### Task statement
Give each entry back by retyping it exactly as written.

### Input data
╭──

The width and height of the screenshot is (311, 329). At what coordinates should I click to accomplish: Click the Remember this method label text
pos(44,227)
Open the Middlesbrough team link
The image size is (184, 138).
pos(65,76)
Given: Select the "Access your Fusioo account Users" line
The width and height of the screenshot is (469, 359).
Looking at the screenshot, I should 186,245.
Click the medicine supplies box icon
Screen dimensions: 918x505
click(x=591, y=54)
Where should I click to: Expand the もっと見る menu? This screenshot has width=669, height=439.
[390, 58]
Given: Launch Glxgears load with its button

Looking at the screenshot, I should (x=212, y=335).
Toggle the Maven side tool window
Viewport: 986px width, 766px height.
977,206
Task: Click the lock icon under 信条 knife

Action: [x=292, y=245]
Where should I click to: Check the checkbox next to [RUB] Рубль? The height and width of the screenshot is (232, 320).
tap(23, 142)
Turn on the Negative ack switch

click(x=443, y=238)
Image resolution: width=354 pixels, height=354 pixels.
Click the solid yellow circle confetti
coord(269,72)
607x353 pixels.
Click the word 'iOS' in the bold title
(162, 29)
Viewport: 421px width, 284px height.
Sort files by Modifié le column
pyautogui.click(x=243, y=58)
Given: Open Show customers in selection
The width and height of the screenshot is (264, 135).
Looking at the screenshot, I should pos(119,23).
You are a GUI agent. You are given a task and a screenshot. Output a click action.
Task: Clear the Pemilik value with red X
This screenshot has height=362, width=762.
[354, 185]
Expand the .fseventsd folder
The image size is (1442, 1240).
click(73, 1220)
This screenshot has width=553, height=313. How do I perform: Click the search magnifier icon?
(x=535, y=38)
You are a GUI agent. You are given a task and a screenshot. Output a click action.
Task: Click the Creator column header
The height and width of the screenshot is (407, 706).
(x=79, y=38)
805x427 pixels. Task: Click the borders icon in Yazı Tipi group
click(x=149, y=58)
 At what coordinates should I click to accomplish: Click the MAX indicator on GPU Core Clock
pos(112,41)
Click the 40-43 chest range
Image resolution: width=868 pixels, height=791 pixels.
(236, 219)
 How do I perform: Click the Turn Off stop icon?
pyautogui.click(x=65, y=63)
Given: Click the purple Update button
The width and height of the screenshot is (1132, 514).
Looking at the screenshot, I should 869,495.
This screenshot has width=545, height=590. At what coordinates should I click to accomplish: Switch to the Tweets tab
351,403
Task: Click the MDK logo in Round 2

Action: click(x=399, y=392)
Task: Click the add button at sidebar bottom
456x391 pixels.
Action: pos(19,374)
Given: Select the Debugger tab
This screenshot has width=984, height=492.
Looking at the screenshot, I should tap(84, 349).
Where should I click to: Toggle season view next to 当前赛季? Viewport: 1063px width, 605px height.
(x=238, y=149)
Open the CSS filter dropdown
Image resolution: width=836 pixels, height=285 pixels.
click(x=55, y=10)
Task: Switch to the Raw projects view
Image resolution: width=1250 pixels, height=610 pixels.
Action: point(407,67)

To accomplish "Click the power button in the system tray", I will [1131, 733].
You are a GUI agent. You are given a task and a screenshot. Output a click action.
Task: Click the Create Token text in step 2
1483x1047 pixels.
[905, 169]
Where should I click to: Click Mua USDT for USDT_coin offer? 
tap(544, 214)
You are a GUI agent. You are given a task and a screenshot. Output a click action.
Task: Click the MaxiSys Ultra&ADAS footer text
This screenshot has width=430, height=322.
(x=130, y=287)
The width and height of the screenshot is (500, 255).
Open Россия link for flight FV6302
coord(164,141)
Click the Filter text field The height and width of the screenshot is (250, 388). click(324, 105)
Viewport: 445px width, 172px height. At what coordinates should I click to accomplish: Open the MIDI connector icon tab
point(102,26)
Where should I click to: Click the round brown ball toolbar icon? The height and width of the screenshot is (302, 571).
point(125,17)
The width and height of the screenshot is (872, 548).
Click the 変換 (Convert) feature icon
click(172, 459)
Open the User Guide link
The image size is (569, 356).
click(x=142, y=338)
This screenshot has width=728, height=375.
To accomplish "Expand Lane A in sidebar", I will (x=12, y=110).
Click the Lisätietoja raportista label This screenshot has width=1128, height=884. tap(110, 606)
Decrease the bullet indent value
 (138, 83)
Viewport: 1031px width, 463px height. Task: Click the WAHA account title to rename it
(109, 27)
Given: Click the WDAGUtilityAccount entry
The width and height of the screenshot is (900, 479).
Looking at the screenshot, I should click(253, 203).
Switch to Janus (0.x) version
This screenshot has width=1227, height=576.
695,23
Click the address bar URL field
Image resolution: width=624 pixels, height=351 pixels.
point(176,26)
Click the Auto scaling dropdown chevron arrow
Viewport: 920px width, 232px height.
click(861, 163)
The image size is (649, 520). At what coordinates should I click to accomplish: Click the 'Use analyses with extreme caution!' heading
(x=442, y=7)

╰──

### Solved problem
The width and height of the screenshot is (311, 329). At what coordinates should I click to accomplish: Click the Remember this method label text
pos(44,227)
Open the Middlesbrough team link
The image size is (184, 138).
pos(65,76)
Given: Select the "Access your Fusioo account Users" line
The width and height of the screenshot is (469, 359).
Looking at the screenshot, I should 186,245.
Click the medicine supplies box icon
Screen dimensions: 918x505
click(x=591, y=54)
Where should I click to: Expand the もっと見る menu? This screenshot has width=669, height=439.
[390, 58]
Given: Launch Glxgears load with its button

Looking at the screenshot, I should (x=212, y=335).
Toggle the Maven side tool window
Viewport: 986px width, 766px height.
977,206
Task: Click the lock icon under 信条 knife

Action: [x=292, y=245]
Where should I click to: Check the checkbox next to [RUB] Рубль? The height and width of the screenshot is (232, 320).
tap(23, 142)
Turn on the Negative ack switch

click(x=443, y=238)
Image resolution: width=354 pixels, height=354 pixels.
Click the solid yellow circle confetti
coord(269,72)
607x353 pixels.
Click the word 'iOS' in the bold title
(162, 29)
Viewport: 421px width, 284px height.
Sort files by Modifié le column
pyautogui.click(x=243, y=58)
Given: Open Show customers in selection
The width and height of the screenshot is (264, 135).
Looking at the screenshot, I should pos(119,23).
You are a GUI agent. You are given a task and a screenshot. Output a click action.
Task: Clear the Pemilik value with red X
This screenshot has height=362, width=762.
[354, 185]
Expand the .fseventsd folder
The image size is (1442, 1240).
click(73, 1220)
This screenshot has width=553, height=313. How do I perform: Click the search magnifier icon?
(x=535, y=38)
You are a GUI agent. You are given a task and a screenshot. Output a click action.
Task: Click the Creator column header
The height and width of the screenshot is (407, 706).
(x=79, y=38)
805x427 pixels. Task: Click the borders icon in Yazı Tipi group
click(x=149, y=58)
 At what coordinates should I click to accomplish: Click the MAX indicator on GPU Core Clock
pos(112,41)
Click the 40-43 chest range
Image resolution: width=868 pixels, height=791 pixels.
(236, 219)
 How do I perform: Click the Turn Off stop icon?
pyautogui.click(x=65, y=63)
Given: Click the purple Update button
The width and height of the screenshot is (1132, 514).
Looking at the screenshot, I should 869,495.
This screenshot has width=545, height=590. At what coordinates should I click to accomplish: Switch to the Tweets tab
351,403
Task: Click the MDK logo in Round 2

Action: click(x=399, y=392)
Task: Click the add button at sidebar bottom
456x391 pixels.
Action: pos(19,374)
Given: Select the Debugger tab
This screenshot has width=984, height=492.
Looking at the screenshot, I should tap(84, 349).
Where should I click to: Toggle season view next to 当前赛季? Viewport: 1063px width, 605px height.
(x=238, y=149)
Open the CSS filter dropdown
Image resolution: width=836 pixels, height=285 pixels.
click(x=55, y=10)
Task: Switch to the Raw projects view
Image resolution: width=1250 pixels, height=610 pixels.
Action: point(407,67)

To accomplish "Click the power button in the system tray", I will [1131, 733].
You are a GUI agent. You are given a task and a screenshot. Output a click action.
Task: Click the Create Token text in step 2
1483x1047 pixels.
[905, 169]
Where should I click to: Click Mua USDT for USDT_coin offer? 
tap(544, 214)
You are a GUI agent. You are given a task and a screenshot. Output a click action.
Task: Click the MaxiSys Ultra&ADAS footer text
This screenshot has width=430, height=322.
(x=130, y=287)
The width and height of the screenshot is (500, 255).
Open Россия link for flight FV6302
coord(164,141)
Click the Filter text field The height and width of the screenshot is (250, 388). click(324, 105)
Viewport: 445px width, 172px height. At what coordinates should I click to accomplish: Open the MIDI connector icon tab
point(102,26)
Where should I click to: Click the round brown ball toolbar icon? The height and width of the screenshot is (302, 571).
point(125,17)
The width and height of the screenshot is (872, 548).
Click the 変換 (Convert) feature icon
click(172, 459)
Open the User Guide link
The image size is (569, 356).
click(x=142, y=338)
This screenshot has width=728, height=375.
To accomplish "Expand Lane A in sidebar", I will (x=12, y=110).
Click the Lisätietoja raportista label This screenshot has width=1128, height=884. tap(110, 606)
Decrease the bullet indent value
 (138, 83)
Viewport: 1031px width, 463px height. Task: Click the WAHA account title to rename it
(109, 27)
Given: Click the WDAGUtilityAccount entry
The width and height of the screenshot is (900, 479).
Looking at the screenshot, I should click(253, 203).
Switch to Janus (0.x) version
This screenshot has width=1227, height=576.
695,23
Click the address bar URL field
Image resolution: width=624 pixels, height=351 pixels.
point(176,26)
Click the Auto scaling dropdown chevron arrow
Viewport: 920px width, 232px height.
click(861, 163)
The image size is (649, 520). At what coordinates should I click to accomplish: Click the 'Use analyses with extreme caution!' heading
(x=442, y=7)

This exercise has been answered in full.